CrouchEnding
About Me
- Name: Rebecca Dodgson
- Location: York, United Kingdom
I started writing my first blog ten years ago. I didn't really know what I was doing or expect anyone to read it, but my mum had just died of cancer, and I found writing helped me begin to deal with this devastating loss. As the blog was called "CrouchEnding" after the London suburb we lived in, it seemed necessary to end it when we moved to York a few years later. After we had our daughter, I was then challenged to write a new blog as part of 40 (small) personal challenges I undertook in the year I turned 40. And the blogging was the challenge I enjoyed the most. So when the 40 challenges were completed and my young daughter finally got her 15 hours of nursery funding, I looked for something else to write about. Telly and Travels is it. Something I do too much of combined with something I would like to do more of.
Saturday, March 17, 2007
Heimatland
Frankfurt Hahn is famed for being nowhere near Frankfurt and a bit of a tinpot dump in comparison to Frankfurt Main Flughafen, given that its departure lounge used to consist of a large tent, but to me it’s the equivalent of a world heritage site, being in the heart of the Hunsrück, close to Edgar Reitz’s fictional hamlet of Schabbach. Hahn airport features in Heimat 3 as an American nuclear weapons facility that protestors are anxious and determined to remove, and after the Amis leave, Russian immigrants move in in their droves and Hartmut, Anton Simon’s useless son, sets up his rival Simon Optik business in its abandoned hangars. So even though Ryanair doesn’t exist in Heimat world, Hahn airport was a very good point indeed from which to start our tour.
In summer, you can actually go on official Heimat tours with the actress who played Marie Goot in the original series, but as these weren’t an option in early March, we decided we could invent our own. We chose to base ourselves in Mainz rather than Simmern or one of the many Schabbach-alike villages around Hahn, for two reasons – firstly because we didn’t want to hire a car and Mainz is a good transport hub, and secondly because Mainz actually has a bit more going on of an evening outside of the main tourist season. Quite by chance, on our first evening in Mainz, we started the night’s activities in the beautiful bar/restaurant where Lulu has dinner with her Frenchman in the final episode of Heimat 3. It’s a former Spitalkirche called the Heiliggeist, atmospheric with tealights, with cavernous ceilings and fine Hefeweizen on tap. We sank into leather armchairs and let a couple of hours slip by, before moving on to the Weinkeller next door for far too many glasses of wine and our first of many portions of hearty German pork.
The following day, bleary eyed with shameful “how-old-are-we-again?” hangovers, we went up the Rhine on a Rheinland-Pfalz-Ticket, hopping on and off the local trains travelling up the valley to Koblenz and back. (When did the dregs of humanity start using German trains? I remember them being nice.) The most important stopping point was the town of Oberwesel, where high up on the hillside surrounded by vineyards, you can see the Günderrodehaus, Hermann and Clarissa’s lovenest, and the setting for Heimat 3. Other featured locations in the vicinity included St Goarshausen and the Loreley rock, into which Ernst Simon crashes his plane. And more, and more. I was very excited. This was a good day.

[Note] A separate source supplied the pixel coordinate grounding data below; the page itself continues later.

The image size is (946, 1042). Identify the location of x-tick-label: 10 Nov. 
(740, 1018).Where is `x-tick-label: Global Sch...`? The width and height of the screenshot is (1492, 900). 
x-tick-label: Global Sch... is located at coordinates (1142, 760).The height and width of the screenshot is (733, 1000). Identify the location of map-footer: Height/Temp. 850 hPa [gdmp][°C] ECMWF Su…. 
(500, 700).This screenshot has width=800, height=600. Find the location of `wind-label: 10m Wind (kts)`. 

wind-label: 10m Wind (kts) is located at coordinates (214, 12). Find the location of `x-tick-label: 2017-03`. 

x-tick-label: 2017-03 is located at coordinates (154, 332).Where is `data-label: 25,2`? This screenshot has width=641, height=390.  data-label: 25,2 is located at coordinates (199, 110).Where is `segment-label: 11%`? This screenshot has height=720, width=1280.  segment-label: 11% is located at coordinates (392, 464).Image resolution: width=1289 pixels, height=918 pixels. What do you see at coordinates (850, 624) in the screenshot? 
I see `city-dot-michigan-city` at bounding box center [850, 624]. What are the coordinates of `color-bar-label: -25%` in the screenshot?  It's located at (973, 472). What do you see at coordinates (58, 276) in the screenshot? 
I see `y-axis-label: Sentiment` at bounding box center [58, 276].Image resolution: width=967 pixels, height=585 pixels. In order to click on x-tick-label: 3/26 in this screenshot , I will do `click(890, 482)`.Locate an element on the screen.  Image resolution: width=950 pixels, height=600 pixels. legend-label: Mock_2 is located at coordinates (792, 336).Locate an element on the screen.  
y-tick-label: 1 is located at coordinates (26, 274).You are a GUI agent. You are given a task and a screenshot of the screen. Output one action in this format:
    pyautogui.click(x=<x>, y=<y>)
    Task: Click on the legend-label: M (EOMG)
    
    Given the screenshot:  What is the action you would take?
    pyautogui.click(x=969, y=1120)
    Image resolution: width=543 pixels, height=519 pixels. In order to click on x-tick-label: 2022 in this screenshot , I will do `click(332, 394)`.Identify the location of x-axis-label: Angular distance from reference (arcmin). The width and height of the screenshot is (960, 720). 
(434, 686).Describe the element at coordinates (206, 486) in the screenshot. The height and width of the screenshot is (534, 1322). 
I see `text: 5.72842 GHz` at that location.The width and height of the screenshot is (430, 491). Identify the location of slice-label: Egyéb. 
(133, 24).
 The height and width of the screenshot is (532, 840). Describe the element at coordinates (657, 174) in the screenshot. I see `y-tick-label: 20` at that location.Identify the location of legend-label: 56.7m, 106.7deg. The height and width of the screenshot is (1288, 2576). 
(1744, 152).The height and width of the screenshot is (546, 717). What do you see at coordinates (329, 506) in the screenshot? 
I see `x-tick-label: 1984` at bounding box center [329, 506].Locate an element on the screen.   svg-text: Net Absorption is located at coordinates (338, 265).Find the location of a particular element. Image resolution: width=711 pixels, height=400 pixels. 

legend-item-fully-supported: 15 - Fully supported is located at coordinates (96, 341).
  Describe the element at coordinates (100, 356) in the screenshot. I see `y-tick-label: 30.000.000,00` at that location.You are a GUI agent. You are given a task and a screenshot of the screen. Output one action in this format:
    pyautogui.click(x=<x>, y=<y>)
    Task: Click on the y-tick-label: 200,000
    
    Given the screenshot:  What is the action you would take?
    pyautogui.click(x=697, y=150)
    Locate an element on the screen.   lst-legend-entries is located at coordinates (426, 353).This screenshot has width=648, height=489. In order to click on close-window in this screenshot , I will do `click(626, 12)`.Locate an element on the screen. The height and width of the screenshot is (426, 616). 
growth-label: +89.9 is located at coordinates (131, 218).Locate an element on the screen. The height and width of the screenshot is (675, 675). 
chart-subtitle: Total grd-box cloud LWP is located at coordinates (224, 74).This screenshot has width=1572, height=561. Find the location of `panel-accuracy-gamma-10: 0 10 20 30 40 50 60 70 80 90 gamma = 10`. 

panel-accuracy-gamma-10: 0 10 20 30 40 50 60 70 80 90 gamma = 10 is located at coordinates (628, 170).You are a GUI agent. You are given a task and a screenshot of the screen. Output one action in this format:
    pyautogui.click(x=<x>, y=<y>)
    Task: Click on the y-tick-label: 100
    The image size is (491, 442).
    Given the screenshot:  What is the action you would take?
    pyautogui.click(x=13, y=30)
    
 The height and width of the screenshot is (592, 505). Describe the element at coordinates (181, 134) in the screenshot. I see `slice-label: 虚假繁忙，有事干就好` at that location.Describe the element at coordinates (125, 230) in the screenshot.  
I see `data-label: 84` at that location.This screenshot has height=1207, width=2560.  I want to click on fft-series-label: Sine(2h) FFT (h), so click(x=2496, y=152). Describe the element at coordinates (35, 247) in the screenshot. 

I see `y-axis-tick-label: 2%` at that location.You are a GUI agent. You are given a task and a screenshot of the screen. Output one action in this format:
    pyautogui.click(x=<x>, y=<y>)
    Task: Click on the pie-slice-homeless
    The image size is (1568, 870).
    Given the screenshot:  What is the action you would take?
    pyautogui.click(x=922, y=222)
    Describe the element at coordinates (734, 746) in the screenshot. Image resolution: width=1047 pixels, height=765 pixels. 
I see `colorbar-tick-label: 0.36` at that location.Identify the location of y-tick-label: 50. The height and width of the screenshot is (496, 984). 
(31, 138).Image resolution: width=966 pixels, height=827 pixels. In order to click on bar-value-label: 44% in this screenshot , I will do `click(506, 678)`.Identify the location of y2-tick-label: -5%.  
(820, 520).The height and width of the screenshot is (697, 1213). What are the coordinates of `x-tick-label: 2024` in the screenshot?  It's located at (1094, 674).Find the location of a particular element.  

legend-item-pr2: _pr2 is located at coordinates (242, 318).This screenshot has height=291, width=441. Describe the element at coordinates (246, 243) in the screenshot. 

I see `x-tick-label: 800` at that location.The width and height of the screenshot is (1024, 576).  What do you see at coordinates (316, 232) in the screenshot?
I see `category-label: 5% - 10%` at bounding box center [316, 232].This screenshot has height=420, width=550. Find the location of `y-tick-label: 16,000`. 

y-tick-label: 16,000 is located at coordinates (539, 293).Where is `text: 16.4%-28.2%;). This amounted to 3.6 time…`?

Actually, for the rest of the weekend, to spare Dave his sanity, we abandoned the Heimat theme a little. Further locations were visited, such as the riverbank in Frankfurt and Heidelberg railway station (our only acknowledgement to Heimat 2, since most of that is set in Munich), but they were more coincidental asides rather than focused destinations. We enjoyed spectacular weather – 20 degrees and not a cloud in the sky, though of course that’s still far too chilly for the Germans to consider opening any windows or undoing their neck scarves. It is now about 14 years since I lived in Heidelberg, but amazingly, in comparison to Mainz, the city had barely changed at all. A couple of new buildings near the station and a renumbering of its tram system, but that was about it. The Hauptstrasse (known to locals as the “idiot’s racetrack”) still gives you footache, the Mensa food still looks inedible, the university library toilets are still conveniently located, and Cafés Burkardt and Knösel are still open for business, as is the microbrewery Vetter. It is a timeless but impenetrable city – for a year it was my home, yet it never felt like home or made any attempt to make me feel welcome. But it is a beautiful place, and the view from the Philosophenweg over the river Neckar, across the red roofs and baroque churches to the ruins of the castle on the other side of the valley, is one I shall never tire of.